Innovative Thinking, Infinite Humor: Humor Research of Large Language Models through Structured Thought Leaps
Wang, Han, Zhao, Yilin, Li, Dian, Wang, Xiaohan, Liu, Gang, Lan, Xuguang, Wang, Hui
Humor is a culturally nuanced aspect of human language that presents challenges for understanding and generation, requiring participants to possess good creativity and strong associative thinking. Similar to reasoning tasks like solving math problems, humor generation requires continuous reflection and revision to foster creative thinking, rather than relying on a sudden flash of inspiration like Creative Leap-of-Thought (CLoT) paradigm. Although CLoT can realize the ability of remote association generation, this paradigm fails to generate humor content.

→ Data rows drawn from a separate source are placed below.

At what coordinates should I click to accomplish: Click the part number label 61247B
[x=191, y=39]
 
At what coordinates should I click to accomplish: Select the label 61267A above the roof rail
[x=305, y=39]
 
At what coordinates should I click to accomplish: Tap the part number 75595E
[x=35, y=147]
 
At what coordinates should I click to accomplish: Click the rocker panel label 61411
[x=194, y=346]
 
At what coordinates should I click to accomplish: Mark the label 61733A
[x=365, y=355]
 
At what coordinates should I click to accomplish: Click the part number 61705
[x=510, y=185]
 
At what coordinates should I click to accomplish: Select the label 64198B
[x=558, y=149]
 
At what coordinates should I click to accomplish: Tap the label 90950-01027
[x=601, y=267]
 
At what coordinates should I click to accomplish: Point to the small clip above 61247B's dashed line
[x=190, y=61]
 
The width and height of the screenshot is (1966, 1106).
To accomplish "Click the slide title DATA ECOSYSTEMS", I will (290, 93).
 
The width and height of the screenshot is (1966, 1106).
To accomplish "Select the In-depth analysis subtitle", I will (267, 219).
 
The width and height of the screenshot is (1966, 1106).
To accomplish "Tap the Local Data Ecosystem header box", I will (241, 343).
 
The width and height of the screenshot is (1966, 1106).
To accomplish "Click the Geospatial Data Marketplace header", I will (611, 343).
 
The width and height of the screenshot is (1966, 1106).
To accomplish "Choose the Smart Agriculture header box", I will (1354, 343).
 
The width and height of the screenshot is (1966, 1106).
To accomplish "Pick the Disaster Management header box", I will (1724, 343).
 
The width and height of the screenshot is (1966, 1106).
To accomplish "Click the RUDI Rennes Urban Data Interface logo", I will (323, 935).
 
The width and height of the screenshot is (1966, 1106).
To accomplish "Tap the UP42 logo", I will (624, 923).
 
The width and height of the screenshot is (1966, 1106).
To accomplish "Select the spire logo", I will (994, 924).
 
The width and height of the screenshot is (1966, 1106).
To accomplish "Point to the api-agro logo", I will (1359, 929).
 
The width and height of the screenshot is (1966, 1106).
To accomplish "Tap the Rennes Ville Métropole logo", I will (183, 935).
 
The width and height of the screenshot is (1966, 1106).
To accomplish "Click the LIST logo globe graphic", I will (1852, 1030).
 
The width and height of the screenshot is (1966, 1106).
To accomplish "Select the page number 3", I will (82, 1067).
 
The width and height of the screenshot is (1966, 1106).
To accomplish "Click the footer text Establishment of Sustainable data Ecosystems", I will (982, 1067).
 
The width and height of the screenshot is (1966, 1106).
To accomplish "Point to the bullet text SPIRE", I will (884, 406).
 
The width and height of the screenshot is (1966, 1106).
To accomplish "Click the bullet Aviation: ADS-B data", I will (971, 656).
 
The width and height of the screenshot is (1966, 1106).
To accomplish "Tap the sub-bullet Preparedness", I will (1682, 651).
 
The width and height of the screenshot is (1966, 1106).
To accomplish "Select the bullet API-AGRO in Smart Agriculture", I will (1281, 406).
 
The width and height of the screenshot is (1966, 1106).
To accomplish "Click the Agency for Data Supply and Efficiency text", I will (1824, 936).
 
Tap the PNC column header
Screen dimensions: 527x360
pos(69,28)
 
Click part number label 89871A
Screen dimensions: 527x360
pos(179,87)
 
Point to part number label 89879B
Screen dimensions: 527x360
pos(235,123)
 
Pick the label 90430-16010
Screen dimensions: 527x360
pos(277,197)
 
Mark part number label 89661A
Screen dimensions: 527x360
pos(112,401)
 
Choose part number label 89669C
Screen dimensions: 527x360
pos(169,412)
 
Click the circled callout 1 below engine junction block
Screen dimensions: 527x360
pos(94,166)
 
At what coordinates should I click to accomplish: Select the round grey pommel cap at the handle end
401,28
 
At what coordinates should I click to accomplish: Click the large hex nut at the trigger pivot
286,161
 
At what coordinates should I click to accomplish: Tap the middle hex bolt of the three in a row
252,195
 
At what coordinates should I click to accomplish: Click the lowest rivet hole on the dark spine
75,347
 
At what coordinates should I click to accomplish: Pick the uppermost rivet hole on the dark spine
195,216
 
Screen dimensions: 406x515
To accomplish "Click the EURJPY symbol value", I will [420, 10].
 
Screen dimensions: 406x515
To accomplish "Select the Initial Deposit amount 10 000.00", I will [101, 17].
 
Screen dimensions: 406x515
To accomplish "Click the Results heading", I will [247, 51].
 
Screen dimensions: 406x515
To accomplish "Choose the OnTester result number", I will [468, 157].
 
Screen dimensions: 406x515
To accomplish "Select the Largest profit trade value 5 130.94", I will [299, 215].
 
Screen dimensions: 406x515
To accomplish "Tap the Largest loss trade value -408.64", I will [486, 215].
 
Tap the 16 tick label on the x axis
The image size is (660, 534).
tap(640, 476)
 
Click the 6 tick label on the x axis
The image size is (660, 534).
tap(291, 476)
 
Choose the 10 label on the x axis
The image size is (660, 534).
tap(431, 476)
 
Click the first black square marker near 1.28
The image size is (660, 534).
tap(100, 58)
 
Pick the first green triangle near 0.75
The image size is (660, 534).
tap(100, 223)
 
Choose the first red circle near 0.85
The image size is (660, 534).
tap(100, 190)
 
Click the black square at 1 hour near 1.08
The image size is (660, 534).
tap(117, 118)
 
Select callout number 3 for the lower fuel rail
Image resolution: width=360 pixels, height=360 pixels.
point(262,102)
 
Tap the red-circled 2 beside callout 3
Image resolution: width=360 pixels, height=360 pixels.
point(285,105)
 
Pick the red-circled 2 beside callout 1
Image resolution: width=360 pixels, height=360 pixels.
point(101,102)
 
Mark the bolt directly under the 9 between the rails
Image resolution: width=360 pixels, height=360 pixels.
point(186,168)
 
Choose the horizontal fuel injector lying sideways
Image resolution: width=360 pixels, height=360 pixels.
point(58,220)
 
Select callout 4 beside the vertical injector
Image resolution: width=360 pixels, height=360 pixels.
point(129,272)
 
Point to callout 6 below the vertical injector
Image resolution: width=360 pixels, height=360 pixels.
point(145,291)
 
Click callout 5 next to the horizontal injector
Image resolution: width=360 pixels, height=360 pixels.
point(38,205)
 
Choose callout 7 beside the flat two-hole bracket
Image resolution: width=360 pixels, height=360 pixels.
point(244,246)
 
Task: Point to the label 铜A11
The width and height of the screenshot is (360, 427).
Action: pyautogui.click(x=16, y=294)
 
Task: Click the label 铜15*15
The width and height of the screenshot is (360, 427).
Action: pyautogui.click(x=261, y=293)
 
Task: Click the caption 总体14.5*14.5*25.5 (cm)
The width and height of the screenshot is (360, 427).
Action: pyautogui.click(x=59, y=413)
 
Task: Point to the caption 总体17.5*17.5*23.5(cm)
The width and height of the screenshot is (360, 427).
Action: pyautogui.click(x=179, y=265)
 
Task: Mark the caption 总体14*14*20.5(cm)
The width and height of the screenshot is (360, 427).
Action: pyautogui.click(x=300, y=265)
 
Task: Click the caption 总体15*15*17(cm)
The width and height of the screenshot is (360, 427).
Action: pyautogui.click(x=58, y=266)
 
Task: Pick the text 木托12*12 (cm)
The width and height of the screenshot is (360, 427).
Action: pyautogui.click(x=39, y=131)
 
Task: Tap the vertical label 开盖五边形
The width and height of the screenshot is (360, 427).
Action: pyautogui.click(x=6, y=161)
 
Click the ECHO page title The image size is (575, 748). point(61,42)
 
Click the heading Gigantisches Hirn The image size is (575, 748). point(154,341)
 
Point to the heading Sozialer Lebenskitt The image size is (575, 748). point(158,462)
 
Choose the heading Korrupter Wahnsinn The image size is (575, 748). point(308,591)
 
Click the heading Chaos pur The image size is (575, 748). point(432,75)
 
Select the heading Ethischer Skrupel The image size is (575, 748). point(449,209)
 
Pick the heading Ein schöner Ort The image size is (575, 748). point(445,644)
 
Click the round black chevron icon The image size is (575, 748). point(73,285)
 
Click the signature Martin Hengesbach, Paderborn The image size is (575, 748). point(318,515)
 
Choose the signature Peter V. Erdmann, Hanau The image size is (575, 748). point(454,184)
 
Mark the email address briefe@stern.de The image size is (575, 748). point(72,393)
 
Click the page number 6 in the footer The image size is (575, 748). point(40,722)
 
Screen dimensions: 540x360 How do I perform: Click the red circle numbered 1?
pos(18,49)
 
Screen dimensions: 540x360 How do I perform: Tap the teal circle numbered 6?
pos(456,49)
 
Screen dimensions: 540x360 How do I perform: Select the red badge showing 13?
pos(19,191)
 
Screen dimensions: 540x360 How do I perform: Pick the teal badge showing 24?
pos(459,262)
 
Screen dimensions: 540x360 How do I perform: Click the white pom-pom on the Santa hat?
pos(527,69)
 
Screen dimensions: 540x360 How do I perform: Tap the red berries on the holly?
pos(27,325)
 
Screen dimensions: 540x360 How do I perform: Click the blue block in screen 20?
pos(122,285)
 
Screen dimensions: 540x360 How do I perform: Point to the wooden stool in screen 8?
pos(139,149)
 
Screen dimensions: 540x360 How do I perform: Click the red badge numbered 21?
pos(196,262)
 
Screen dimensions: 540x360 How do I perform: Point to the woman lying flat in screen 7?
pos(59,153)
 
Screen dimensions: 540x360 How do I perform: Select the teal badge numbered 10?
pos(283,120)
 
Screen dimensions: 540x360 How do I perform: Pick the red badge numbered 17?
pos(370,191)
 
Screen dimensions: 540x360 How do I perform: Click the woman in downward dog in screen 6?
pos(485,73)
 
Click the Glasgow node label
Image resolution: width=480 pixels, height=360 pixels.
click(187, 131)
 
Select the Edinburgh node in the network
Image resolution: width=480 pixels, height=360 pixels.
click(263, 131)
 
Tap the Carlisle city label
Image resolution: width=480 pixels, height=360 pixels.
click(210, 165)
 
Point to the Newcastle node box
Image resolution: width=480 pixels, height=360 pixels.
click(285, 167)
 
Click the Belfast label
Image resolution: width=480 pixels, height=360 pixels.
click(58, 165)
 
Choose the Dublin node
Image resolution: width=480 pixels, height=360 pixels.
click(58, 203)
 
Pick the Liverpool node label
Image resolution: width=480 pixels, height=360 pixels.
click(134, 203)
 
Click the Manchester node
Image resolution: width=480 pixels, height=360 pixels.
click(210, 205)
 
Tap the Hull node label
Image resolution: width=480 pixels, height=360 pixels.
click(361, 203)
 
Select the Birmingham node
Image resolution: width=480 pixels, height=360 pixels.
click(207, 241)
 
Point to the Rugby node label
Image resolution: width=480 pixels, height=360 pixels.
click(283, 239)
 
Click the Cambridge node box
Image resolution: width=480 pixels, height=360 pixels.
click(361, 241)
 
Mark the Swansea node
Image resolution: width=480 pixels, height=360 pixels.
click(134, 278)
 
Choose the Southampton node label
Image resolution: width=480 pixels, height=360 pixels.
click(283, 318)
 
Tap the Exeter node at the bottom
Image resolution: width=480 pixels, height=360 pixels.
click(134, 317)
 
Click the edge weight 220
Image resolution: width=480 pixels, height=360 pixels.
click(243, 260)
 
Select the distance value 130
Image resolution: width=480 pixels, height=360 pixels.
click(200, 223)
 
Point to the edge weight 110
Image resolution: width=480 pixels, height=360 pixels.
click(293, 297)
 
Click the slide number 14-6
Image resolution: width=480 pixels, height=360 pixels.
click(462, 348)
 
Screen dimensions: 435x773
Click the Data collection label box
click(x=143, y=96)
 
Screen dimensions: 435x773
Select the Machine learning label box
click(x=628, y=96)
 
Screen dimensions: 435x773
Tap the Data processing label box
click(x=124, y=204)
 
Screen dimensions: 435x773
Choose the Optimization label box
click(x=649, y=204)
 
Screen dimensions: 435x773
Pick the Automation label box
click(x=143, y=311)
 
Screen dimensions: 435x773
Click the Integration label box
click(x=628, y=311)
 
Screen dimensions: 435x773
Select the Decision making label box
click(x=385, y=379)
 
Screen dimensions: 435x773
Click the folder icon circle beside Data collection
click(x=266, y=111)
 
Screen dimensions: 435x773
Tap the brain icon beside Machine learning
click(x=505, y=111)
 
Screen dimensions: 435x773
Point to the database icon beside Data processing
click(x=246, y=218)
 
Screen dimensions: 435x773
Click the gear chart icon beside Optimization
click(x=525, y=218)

Therefore, in this paper, we propose a systematic way of thinking about generating humor and based on it, we built Creative Leap of Structured Thought (CLoST) frame. First, a reward model is necessary achieve the purpose of being able to correct errors, since there is currently no expert model of humor and a usable rule to determine whether a piece of content is humorous. Judgement-oriented instructions are designed to improve the capability of a model, and we also propose an open-domain instruction evolutionary method to fully unleash the potential. Then, through reinforcement learning, the model learns to hone its rationales of the thought chain and refine the strategies it uses. Thus, it learns to recognize and correct its mistakes, and finally generate the most humorous and creative answer. These findings deepen our understanding of the creative capabilities of LLMs and provide ways to enhance LLMs' creative abilities for cross-domain innovative applications.